Records for the exercise:
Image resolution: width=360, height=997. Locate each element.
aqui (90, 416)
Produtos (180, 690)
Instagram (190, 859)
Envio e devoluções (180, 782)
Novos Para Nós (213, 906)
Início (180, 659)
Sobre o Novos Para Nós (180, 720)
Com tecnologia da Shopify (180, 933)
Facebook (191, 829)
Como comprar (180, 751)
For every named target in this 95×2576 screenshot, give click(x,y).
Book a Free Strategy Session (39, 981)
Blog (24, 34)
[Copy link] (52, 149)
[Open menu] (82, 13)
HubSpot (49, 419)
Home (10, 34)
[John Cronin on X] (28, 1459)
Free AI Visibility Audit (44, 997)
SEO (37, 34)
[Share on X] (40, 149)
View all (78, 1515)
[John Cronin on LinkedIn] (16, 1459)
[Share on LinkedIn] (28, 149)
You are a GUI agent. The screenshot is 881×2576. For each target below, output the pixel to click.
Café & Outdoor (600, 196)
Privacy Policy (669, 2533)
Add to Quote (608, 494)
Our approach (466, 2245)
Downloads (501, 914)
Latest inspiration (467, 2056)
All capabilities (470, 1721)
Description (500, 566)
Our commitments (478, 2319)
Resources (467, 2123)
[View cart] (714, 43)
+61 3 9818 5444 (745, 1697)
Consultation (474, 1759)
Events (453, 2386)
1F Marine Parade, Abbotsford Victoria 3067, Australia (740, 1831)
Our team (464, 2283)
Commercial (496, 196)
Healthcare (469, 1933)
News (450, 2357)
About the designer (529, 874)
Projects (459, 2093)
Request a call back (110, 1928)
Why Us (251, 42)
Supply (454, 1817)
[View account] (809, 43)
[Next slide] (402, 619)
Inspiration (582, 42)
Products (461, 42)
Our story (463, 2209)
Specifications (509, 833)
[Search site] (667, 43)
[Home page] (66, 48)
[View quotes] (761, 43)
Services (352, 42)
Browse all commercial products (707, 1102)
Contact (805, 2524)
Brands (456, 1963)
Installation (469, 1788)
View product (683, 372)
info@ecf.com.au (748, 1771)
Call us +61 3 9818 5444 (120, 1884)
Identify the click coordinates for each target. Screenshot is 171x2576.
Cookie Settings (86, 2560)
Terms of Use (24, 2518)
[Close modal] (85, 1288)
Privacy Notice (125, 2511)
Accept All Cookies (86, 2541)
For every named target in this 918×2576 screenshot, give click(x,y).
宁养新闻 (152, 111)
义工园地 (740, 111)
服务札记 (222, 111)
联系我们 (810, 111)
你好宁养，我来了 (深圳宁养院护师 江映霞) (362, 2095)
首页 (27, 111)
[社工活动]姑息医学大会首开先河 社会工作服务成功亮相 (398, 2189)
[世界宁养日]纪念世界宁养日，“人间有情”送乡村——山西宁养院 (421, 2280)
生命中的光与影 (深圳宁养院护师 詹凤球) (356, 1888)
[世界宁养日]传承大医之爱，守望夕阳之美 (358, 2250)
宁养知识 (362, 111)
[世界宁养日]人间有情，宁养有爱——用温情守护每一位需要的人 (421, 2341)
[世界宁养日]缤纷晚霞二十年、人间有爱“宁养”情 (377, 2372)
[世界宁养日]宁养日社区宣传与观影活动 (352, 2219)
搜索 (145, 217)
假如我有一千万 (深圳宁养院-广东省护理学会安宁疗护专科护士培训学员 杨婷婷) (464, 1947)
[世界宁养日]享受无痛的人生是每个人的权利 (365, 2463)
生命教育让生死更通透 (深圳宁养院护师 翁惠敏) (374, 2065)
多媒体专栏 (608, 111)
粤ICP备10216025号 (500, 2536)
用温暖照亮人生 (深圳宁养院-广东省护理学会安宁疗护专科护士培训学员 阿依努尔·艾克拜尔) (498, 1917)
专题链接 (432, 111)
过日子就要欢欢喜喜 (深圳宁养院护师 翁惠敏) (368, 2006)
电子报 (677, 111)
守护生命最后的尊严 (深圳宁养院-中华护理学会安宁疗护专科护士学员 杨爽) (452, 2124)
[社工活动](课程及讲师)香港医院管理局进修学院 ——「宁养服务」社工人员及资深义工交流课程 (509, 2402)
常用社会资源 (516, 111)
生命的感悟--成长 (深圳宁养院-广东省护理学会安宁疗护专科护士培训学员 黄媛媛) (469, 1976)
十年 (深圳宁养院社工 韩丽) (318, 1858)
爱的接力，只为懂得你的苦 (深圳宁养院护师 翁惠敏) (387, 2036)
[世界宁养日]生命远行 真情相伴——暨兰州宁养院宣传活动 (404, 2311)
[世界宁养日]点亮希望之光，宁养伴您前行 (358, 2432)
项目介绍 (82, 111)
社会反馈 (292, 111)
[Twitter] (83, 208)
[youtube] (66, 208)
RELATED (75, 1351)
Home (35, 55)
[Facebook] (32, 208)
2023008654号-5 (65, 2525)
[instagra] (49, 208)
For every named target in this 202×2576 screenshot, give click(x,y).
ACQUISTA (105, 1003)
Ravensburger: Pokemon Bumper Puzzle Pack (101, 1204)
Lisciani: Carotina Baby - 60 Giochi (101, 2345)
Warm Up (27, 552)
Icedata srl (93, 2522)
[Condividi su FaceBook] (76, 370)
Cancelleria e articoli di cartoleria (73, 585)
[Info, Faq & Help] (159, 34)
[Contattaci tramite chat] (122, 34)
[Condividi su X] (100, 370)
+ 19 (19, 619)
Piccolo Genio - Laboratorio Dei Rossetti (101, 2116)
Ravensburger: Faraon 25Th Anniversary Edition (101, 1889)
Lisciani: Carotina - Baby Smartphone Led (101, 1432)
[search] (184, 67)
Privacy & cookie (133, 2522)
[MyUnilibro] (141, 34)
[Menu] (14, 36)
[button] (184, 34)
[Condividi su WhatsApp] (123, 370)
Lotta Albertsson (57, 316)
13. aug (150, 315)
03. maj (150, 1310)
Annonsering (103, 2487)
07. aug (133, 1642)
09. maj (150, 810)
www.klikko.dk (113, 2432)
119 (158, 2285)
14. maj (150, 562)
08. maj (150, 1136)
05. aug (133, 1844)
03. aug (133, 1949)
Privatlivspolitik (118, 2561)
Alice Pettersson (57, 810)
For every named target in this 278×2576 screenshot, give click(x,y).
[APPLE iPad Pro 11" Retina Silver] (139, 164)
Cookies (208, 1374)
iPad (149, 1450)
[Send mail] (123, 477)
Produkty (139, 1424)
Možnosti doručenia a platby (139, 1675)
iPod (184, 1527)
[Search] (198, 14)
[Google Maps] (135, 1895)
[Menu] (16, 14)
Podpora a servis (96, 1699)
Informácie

Work request: Scan the records above for the word "Cronin" and return every line where it occurs.

Exercise output:
[John Cronin on X] (28, 1459)
[John Cronin on LinkedIn] (16, 1459)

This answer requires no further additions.